→ What the task asks
How many lines below include the string "computer"? State the number alone.

**** Provided entries ****

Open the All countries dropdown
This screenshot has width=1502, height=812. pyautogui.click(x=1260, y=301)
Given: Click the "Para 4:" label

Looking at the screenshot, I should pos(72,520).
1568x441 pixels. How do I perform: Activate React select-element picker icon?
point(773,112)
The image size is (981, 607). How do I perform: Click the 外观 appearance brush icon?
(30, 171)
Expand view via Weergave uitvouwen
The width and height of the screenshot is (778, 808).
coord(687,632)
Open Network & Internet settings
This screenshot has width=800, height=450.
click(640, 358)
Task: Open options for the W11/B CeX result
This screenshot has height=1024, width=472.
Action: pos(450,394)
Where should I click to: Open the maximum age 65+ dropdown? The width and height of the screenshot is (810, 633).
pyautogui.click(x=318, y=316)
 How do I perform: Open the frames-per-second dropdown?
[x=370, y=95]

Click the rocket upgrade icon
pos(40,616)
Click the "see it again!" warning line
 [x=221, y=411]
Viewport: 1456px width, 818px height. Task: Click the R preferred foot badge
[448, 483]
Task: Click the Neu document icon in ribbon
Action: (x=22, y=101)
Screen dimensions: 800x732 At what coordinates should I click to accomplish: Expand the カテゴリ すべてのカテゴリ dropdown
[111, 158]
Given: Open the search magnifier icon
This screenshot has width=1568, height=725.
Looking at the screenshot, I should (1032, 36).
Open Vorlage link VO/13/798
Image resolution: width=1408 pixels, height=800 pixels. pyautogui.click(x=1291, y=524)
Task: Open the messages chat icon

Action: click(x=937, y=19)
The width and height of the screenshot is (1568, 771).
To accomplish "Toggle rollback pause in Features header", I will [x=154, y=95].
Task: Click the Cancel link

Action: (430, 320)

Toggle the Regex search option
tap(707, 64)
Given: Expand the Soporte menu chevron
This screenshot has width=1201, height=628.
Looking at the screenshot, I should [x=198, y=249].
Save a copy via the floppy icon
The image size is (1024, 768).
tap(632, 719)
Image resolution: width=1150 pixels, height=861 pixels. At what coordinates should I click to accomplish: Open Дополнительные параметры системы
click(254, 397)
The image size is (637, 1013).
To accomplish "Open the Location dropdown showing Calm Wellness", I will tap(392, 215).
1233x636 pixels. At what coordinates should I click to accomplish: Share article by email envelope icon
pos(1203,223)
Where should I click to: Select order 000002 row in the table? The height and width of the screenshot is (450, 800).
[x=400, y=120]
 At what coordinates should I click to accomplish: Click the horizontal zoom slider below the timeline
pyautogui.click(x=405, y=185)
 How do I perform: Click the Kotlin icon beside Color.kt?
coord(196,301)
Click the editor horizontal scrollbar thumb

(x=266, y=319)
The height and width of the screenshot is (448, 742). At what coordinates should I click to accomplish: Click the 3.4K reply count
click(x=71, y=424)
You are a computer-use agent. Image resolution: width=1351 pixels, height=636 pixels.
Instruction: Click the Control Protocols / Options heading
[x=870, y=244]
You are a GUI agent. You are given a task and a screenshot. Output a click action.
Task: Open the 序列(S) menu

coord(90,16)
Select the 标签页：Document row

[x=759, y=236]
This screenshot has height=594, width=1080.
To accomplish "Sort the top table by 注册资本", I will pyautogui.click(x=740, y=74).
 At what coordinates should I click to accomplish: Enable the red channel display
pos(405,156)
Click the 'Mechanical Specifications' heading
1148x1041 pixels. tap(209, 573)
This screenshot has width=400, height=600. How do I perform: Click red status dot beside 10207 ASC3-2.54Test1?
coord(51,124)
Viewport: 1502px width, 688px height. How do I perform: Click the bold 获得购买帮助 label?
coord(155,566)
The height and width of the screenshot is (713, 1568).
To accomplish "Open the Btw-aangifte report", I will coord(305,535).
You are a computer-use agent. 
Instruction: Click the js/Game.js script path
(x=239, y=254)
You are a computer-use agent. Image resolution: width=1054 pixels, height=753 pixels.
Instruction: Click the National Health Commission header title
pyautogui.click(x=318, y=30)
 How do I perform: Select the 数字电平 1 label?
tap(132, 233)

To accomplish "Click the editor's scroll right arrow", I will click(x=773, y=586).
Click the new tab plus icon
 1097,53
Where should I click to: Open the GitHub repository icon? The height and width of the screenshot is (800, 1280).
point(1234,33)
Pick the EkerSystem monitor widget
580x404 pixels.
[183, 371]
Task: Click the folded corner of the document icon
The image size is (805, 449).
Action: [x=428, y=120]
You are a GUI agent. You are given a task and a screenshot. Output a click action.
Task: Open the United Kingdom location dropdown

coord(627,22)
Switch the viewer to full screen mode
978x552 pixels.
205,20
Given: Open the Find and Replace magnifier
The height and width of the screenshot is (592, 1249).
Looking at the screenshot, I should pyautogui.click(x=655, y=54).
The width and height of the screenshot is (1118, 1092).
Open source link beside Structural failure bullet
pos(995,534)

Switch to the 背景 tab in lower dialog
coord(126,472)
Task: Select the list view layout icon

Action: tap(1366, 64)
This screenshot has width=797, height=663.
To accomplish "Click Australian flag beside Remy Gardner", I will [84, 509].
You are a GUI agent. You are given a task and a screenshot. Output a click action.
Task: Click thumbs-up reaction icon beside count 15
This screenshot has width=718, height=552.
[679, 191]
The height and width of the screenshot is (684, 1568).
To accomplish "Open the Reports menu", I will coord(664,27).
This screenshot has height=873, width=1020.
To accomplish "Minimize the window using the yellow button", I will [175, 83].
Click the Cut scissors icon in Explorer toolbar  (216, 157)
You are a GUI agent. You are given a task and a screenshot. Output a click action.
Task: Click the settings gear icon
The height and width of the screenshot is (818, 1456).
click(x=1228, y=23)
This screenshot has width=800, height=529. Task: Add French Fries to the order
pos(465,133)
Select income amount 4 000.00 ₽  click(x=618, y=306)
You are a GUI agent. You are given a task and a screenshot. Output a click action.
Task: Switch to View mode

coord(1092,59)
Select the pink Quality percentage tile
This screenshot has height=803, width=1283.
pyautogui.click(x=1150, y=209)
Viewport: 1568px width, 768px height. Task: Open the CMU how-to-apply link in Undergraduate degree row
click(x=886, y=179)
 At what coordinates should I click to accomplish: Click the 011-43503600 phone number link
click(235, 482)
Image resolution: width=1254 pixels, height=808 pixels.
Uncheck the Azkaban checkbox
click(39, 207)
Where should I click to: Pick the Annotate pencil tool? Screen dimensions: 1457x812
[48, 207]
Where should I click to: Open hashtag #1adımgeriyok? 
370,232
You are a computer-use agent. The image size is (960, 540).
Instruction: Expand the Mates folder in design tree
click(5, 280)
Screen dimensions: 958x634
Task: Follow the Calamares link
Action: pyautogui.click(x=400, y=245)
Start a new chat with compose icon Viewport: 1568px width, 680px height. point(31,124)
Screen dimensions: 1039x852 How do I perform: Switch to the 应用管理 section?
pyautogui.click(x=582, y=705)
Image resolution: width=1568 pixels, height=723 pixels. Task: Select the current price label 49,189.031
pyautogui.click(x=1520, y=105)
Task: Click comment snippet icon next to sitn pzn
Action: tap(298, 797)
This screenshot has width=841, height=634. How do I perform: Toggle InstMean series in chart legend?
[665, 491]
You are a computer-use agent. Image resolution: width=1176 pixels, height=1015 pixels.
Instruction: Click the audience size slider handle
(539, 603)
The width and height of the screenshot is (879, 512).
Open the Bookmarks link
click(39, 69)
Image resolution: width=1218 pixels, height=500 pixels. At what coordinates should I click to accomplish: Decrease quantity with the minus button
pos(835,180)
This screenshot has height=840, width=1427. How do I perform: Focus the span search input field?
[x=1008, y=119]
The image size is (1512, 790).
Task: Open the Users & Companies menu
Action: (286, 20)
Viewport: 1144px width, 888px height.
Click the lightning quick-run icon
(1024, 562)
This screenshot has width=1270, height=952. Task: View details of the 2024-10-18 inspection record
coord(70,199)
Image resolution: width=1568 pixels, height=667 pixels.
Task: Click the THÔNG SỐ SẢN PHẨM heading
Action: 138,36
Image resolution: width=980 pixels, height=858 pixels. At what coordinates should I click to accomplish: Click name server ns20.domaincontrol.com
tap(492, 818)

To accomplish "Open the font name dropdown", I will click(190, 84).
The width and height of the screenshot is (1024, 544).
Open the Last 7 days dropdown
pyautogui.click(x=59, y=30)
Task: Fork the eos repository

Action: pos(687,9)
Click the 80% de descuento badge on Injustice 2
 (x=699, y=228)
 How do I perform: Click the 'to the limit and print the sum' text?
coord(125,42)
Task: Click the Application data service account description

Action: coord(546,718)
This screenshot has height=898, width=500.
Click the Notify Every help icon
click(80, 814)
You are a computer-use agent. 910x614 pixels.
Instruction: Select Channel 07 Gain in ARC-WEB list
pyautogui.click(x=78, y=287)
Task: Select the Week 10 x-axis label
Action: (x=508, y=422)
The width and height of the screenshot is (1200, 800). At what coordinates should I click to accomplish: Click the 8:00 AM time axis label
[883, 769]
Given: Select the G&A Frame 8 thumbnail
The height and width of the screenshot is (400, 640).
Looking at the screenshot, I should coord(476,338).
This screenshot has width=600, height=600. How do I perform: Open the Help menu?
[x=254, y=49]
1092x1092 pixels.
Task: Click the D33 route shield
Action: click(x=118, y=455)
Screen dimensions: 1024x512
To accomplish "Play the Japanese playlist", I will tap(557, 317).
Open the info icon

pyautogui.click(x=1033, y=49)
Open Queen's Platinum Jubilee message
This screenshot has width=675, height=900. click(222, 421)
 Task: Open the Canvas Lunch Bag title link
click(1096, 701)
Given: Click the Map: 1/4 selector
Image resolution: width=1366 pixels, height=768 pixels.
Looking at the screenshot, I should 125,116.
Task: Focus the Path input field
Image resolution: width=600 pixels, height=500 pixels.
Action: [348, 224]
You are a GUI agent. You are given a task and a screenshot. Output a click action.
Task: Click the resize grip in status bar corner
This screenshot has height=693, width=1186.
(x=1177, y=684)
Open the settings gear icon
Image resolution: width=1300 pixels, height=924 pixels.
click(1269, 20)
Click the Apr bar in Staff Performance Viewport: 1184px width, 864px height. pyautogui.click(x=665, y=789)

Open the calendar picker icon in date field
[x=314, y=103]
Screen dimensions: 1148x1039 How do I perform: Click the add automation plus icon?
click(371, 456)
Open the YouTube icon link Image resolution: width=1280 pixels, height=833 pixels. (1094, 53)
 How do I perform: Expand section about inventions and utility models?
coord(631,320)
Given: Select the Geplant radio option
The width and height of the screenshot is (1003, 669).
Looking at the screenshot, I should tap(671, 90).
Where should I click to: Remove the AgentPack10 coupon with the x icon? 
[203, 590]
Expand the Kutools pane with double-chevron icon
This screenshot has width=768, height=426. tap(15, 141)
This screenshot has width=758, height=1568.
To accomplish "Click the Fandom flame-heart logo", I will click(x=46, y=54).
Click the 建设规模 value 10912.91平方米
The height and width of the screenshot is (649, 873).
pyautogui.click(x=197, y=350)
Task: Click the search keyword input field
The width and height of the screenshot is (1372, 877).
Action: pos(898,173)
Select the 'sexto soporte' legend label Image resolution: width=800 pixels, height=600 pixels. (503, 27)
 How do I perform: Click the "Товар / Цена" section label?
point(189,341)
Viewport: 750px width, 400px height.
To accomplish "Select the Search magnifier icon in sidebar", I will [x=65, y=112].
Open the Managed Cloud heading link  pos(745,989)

****

→ Task response
6